Le matériel périmé n'apparaît sur aucune facture, mais il se paie. Comment cette perte se produit et ce qui la réduit durablement.
La péremption est une perte silencieuse. Elle ne génère ni incident ni réclamation : le matériel cesse simplement d'être utilisable et il est retiré. Comme la dépense a déjà été comptabilisée à l'achat, elle ne réapparaît sur aucune ligne du budget.
Trois mécanismes qui la produisent
Dans les réserves médicales, le matériel périme presque toujours pour les mêmes raisons, et aucune n'a à voir avec la négligence :
- La rotation par commodité : on prend ce qui est le plus à portée de main, pas ce qui périme en premier.
- Un stock de sécurité surdimensionné : face au risque de rupture, on accumule plus que nécessaire.
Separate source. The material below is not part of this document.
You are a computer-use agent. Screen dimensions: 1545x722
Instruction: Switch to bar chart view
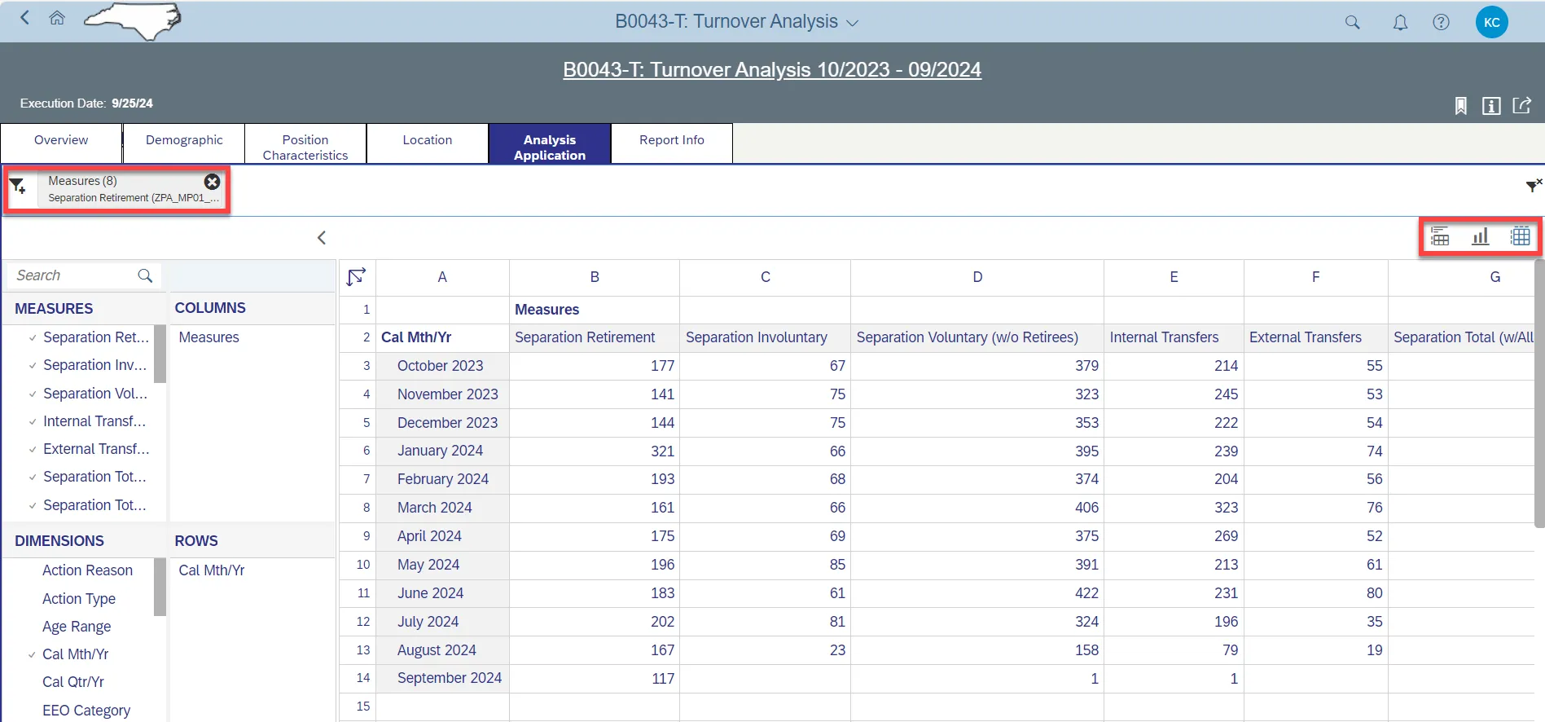click(1480, 237)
- Le manque de visibilité par lot : on sait combien d'unités il y a, pas laquelle expire la semaine prochaine.
Presque toute la péremption évitable s'explique par une seule chose : personne ne savait ce qui allait périmer avant que ce ne soit déjà périmé.
Pourquoi les contrôles périodiques n'y suffisent pas
Vérifier les dates de péremption à la main fonctionne à court terme et se dégrade avec le temps : cela consomme des heures, cela se fait à la fréquence que permet la charge de soins et cela ne détecte que ce qui est déjà proche de l'échéance. C'est une photographie, pas une alerte.
Ce qui réduit durablement la péremption
Trois conditions, qui ne fonctionnent que réunies : connaître la date d'expiration de chaque unité, et non de chaque référence ; recevoir l'alerte avant que le matériel ne soit inutilisable, avec assez de marge pour le consommer ou le réaffecter ; et faire en sorte que l'ordre de consommation respecte l'échéance sans que personne ait à la vérifier.
Lorsque ces trois conditions sont remplies automatiquement, la péremption cesse de dépendre de la vigilance pour dépendre du système. C'est le seul moyen pour que l'amélioration tienne quand le service traverse un mois difficile.